--- Herausforderung A ---
Wer war laut Quellenauszug in dieser Saison Trainer von Borussia Dortmund?
--- Herausforderung B ---
Entscheide, ob die folgenden Aussagen mit dem Quellenauszug übereinstimmen, und belege jede Antwort mit den entscheidenden Worten: (i) Das Westfalenstadion war bei diesem Spiel ausverkauft. (ii) Der HSV kam als Tabellenzweiter nach Dortmund. (iii) Dortmund gewann die Platzwahl.
--- Herausforderung C ---
Gib aus dem Quellenauszug den Abschnitt von „Bereits vor dem“ bis „torgefährlichen Sturm aufzubieten.“ wortgetreu zurück.

--- Quellenauszug ---
---*---

Eua Senf

1987 BVB-HSV - Peitschender Regen und Feuer unter dem Dach

31.12.2006, 00:00 Uhr von:  Gastautor

Es war ein verregneter Maitag im Jahr 1987. Borussia Dortmund hatte den Hamburger SV zu Gast. Die Auftritte des BVB in dieser Saison waren angesichts der Tatsache, dass wir ein Jahr zuvor beinahe abgestiegen wären, erstaunlich gefestigt. Gegen Mittag überlegte ich noch in der Schule, ob ich mir das Heimspiel gegen Hamburg ansehen sollte, alleine wollte ich nicht hin. Doch sämtliche Kumpels gingen mit, denn der BVB spielte ja oben mit, hatte die Chance auf einen UEFA-Cup-Platz! Also ab in die Strassenbahn und auf nach Dortmund.

Bereits vor dem Stadion habe ich gespürt, dass dieser Freitag Abend etwas ganz besonderes sein würde. Aufgrund des miesen Wetters war das Stadion zwar nicht ausverkauft, doch mit geschätzten 45.000 Zuschauern war das Westfalenstadion dennoch gut gefüllt. Der Tabellenzweite aus Hamburg wurde freundlich begrüsst, eine leichte Fanfreundschaft gab es zu diesen Zeiten. Man respektierte sich, ging sich aber dennoch grösstenteils aus dem Weg. Dortmund hatte in dieser Saison die ideale Kombination im Sturm gefunden. Mit dem quirligen und dribbelstarken Frank Mill, dem pfeilschnellen Daniel Simmes und dem eher schlaksigen, jedoch so oft richtig stehenden Norbert Dickel hatte der BVB einen torgefährlichen Sturm aufzubieten.

Im Tor hielt in dieser Spielzeit erstmals Teddy de Beer den Kasten sauber, ein junger Torwart, der speziell in Eins-zu-Eins Situationen zwar noch Schwächen hatte, jedoch den Strafraum bereits prima beherrschte und auf der Linie zu glänzen wusste. Der Kerl hatte das Herz in beiden Händen und sprang dem Ball ohne Furcht entgegen. Rasch hatte ihn die Südtribüne zum Publikumsliebling erkoren. Mit Pagelsdorf, Kutowski, Hupe und Storck war die Defensive gut besetzt. Das Mittelfeld bildeten zu dieser Zeit der zweikampfstarke Helmer, Lusch, Raducanu und Zorc. Da es kaum Verletzungen gab, brauchte Trainer Reinhard Saftig kaum umstellen. Die Südtribüne in Dortmund war zwar voll, doch da wir früh hingefahren waren, bekamen wir noch Plätze im unteren Bereich direkt hinter dem Tor. Dortmund gewann die Platzwahl und so musste der HSV zunächst in Richtung der Südtribüne spielen. Teddy wurde lautstark angefeuert und der Regen peitschte bereits mächtig ins Stadion herein. Teddy de Beer hing sein Handtuch ins Tornetz, winkte den Fans freundlich zu, ruderte mit den Armen und machte sich bereit für ein aussergewöhnliches Spiel.

---*---

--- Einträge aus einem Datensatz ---
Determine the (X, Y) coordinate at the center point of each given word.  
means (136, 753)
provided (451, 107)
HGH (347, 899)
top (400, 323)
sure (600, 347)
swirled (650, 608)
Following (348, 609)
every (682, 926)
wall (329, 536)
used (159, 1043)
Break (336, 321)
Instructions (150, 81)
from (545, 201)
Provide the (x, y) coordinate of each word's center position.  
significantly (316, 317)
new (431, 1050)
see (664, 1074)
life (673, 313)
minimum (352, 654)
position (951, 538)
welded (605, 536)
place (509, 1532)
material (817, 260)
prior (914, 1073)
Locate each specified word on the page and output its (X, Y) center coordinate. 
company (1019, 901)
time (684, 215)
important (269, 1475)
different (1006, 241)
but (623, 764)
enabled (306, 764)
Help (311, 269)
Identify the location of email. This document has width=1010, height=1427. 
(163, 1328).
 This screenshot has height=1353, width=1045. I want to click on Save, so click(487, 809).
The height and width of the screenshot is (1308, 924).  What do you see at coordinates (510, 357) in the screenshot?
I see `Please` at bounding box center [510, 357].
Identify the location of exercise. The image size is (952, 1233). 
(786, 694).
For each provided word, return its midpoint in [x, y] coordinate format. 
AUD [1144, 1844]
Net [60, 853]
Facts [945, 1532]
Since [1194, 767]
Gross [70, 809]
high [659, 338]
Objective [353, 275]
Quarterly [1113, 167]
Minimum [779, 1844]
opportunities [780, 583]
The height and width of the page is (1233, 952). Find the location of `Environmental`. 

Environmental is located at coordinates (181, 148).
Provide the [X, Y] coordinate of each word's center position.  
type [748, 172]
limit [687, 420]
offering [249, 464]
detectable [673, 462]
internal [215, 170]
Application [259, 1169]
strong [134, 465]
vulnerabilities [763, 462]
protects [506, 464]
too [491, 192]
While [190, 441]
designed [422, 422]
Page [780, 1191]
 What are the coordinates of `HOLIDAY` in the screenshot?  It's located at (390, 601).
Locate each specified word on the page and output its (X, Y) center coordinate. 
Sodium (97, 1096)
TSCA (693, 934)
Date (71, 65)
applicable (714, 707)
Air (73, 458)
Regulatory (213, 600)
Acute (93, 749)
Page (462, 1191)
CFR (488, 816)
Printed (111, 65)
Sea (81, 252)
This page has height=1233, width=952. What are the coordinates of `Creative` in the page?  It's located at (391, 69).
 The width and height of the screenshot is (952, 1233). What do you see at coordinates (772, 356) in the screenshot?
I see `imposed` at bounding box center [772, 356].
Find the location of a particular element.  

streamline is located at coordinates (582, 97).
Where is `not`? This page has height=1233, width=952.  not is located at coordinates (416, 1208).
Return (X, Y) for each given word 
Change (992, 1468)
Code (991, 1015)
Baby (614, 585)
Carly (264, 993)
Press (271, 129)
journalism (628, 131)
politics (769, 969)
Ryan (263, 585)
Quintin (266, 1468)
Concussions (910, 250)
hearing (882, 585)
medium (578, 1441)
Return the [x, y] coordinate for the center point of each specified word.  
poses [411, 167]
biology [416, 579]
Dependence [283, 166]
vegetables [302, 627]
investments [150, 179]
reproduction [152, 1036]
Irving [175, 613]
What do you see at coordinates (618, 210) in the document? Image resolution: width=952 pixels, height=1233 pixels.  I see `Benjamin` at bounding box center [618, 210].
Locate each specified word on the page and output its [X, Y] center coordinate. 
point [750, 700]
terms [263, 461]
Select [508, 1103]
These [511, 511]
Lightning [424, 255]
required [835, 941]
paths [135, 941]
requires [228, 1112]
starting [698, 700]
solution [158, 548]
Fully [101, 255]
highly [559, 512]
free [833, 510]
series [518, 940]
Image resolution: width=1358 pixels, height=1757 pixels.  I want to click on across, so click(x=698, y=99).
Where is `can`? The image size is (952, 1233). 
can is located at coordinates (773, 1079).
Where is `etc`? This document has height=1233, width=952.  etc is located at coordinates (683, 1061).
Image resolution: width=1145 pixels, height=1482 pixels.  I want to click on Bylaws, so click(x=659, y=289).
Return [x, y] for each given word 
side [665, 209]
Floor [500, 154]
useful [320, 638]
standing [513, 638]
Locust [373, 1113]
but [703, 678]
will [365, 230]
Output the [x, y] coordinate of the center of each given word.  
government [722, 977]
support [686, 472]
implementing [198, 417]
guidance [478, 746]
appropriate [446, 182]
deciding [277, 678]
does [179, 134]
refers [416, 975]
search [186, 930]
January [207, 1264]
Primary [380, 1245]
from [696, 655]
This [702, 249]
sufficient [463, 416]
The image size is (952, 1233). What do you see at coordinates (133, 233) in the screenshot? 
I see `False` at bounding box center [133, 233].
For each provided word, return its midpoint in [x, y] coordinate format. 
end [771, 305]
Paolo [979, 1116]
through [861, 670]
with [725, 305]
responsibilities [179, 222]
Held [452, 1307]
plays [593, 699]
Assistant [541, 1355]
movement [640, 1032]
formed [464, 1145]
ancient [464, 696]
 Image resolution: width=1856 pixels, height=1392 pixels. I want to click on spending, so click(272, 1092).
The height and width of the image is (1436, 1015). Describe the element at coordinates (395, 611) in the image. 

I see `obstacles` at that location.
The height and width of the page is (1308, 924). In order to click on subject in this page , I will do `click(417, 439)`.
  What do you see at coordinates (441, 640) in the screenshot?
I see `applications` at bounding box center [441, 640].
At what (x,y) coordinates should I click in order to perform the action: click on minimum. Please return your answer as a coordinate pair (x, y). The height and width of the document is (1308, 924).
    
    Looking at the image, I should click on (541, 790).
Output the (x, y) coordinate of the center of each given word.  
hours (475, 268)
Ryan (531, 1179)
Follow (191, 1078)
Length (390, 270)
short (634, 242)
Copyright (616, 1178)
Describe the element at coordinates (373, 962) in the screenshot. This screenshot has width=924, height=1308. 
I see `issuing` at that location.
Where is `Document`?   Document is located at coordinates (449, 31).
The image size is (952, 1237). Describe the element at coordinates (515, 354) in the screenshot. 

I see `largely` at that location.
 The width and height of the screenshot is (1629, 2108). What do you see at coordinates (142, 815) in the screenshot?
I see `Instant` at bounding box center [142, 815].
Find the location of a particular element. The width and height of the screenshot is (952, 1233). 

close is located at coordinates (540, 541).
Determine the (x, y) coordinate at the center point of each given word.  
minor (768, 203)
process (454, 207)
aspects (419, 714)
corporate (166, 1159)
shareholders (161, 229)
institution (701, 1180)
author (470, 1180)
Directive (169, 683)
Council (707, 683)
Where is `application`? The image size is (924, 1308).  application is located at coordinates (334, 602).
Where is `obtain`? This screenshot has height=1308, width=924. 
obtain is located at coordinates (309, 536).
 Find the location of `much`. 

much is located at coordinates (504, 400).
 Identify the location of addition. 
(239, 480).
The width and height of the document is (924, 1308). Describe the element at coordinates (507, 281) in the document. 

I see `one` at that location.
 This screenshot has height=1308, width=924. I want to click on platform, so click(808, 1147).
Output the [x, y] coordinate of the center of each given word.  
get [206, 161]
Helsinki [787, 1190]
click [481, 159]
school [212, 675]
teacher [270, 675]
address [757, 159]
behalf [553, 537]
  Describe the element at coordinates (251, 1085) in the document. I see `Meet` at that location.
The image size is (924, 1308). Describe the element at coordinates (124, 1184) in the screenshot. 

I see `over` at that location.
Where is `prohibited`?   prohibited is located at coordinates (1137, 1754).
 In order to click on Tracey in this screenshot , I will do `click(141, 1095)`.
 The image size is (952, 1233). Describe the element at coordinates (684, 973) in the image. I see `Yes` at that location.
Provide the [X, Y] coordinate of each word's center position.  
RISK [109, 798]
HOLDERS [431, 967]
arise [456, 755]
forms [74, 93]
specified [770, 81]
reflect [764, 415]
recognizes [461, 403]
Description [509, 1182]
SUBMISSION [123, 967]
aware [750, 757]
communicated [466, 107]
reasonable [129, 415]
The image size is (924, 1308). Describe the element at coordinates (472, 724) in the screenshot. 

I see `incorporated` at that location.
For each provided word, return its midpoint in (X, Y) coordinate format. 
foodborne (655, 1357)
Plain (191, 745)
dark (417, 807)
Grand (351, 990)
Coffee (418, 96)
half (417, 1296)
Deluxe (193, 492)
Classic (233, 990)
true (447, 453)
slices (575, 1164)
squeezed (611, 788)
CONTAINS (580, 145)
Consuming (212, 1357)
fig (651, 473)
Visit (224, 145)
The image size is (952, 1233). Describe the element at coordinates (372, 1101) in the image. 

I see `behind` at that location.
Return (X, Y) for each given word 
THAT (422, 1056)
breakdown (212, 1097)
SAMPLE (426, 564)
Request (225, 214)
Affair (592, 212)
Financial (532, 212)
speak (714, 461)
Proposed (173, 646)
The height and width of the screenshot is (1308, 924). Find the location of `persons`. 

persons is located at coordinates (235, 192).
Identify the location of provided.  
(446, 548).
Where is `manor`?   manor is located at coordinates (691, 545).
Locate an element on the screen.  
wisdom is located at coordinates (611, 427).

---*---

--- Lösungsweg A ---
Reinhard Saftig

--- Lösungsweg B ---
(i) Nein: „Aufgrund des miesen Wetters war das Stadion zwar nicht ausverkauft“
(ii) Ja: „Der Tabellenzweite aus Hamburg wurde freundlich begrüsst“
(iii) Ja: „Dortmund gewann die Platzwahl“

--- Lösungsweg C ---
Bereits vor dem Stadion habe ich gespürt, dass dieser Freitag Abend etwas ganz besonderes sein würde. Aufgrund des miesen Wetters war das Stadion zwar nicht ausverkauft, doch mit geschätzten 45.000 Zuschauern war das Westfalenstadion dennoch gut gefüllt. Der Tabellenzweite aus Hamburg wurde freundlich begrüsst, eine leichte Fanfreundschaft gab es zu diesen Zeiten. Man respektierte sich, ging sich aber dennoch grösstenteils aus dem Weg. Dortmund hatte in dieser Saison die ideale Kombination im Sturm gefunden. Mit dem quirligen und dribbelstarken Frank Mill, dem pfeilschnellen Daniel Simmes und dem eher schlaksigen, jedoch so oft richtig stehenden Norbert Dickel hatte der BVB einen torgefährlichen Sturm aufzubieten.